On that misty morning from 7 to 9:30am, Wind-FM radio personalities Hunter and Dixon, dressed as Alice in Wonderland and a disco dancer, broadcast live from the steps of the Hippodrome to realize Dixon’s “life-long dream of dropping pumpkins off tall buildings,” says Crash, their program director.

The person to drop his or her gourd closest to the center of a bull’s eye placed on the road below would win tickets to the AC/DC concert in Jacksonville that night. Prospective pumpkin-smashers were chosen earlier by correctly answering trivia on the radio program or on the Hippodrome’s Facebook page. The first two costumed people to approach the Wind-FM booth that morning would also be able to toss a pumpkin off the roof.

Student Sean Bracewell won his chance to pumpkin-toss by answering trivia on Facebook. “How can you not want to drop a pumpkin off a roof?” Sean said. “It’s the Bart Simpson factor; usually when you throw pumpkins off a roof you get in trouble.” Many public school students took advantage of their day off to witness pumpkins raining from the roof of the Hipp. Emily Johns of Westwood Middle School, the last person chosen to participate in the competition, said before the drop, “To be able to go up there, watch it fall, and hopefully get pumpkin guts on people would be very exciting. “

At 7:55am, police started to gather around the Hippodrome, blocking off the intersection of 1st Street and SE 2nd Place. Meanwhile, Hippodrome employees plastered the cobblestone streets with tarps, placing the large, red bull’s eye in the middle.
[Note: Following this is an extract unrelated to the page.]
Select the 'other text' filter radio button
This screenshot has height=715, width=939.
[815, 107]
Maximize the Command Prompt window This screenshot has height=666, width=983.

With a cry of “Geronimo!,” the first test pumpkin was launched off the Hippodrome roof, initiating the pumpkin massacre. Local celebrities like TV20’s morning anchor Amanda Decker tossed a large pumpkin for the cameras below, and contestants vying for the AC/DC tickets took turns aiming small pumpkins at the target below. Amid the splatter of seeds and pumpkin innards, 12-year-old Joseph Ambrose emerged victorious. “I got very, very lucky,” says Ambrose. “I could barely see over the landing.”

The pumpkin drop attracted a crowd from the surrounding establishments, as passerby stopped to watch the ensuing carnage. The grand finale was a trio of three large pumpkins flung off the roof, culminating a loud pumpkin explosion below.

Following the pumpkin drop, the costume contest was judged by the Hippodrome’s Emmy-winning costume designer Marilyn A. Wall. Looking for a combination of originality and ingenuity, she ended up crowning three first place winners. Zombie Captain America, Bernie Madoff, and Kate Gosselin, also known as by their everyday alter-egos Chris Amatruda, Billy Camplin, and Janice Caplin, each won season Flex Passes for Hippodrome shows. The other contestants did not leave empty handed; they each were given a pass for a pair of tickets to any of the upcoming Hippodrome show.